Text extract:
::::
The Swords of Ditto Review
The Sword Falls…
All is not well on the small island of Ditto. The poor inhabitants have been suffering under the rule of the evil witch Mormo. But there is one small ray of hope. Every one hundred years, a Chosen One appears, taking up the mantle of the Sword, the island’s sworn protector. It is the Sword’s duty, with Puku the dung beetle tagging along as a guide, to travel the island to recover the Toys of Legend and to seek out Mormo in her fortress and defeat her. This is not only the story set up in onebitbeyond’s The Swords of Ditto, but effectively amounts to 95% of the narrative.
Much of the game’s overarching framework is a very direct love letter to classic Legend of Zelda titles, right down to specific dungeon and exploration elements, like lighting torches in order to unlock doors, or the way that each successive Sword begins his or her journey by being awakened from a deep sleep in the middle of a rainy night by a mysterious disembodied voice.
And there will be successive Swords, generations after generations of them, in fact. The death of the protagonist is a big part of The Swords of Ditto, with each failed hero dooming the island to another hundred years of Mormo’s tyrannical rule before the next Sword can rise. As the centuries pass, the island and its inhabitants will change, affected by further years of misery; buildings will fall into disrepair, spirits will drop. A cemetery that was previously a dignified place of rest for the departed will become a cruel celebration to mock the island’s suffering, with gaudy balloons, strings of skull-shaped party lights, and a statue of the island’s malefactor.
::::
Exercise: In the game review, how often does a Chosen One appear on the island of Ditto?

Material provided:
::::
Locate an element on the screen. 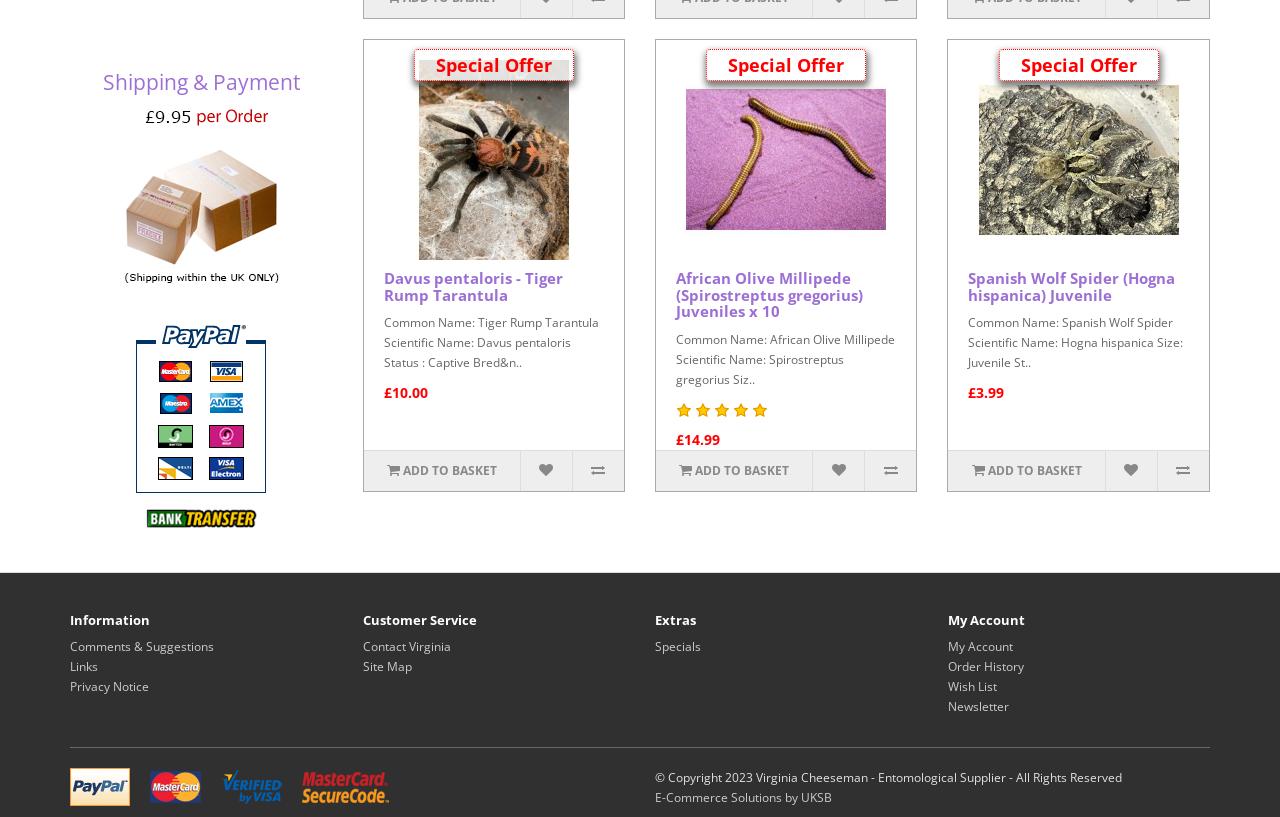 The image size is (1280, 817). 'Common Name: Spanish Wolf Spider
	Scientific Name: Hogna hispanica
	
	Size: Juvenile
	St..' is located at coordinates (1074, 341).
::::
Answer below: Every one hundred years.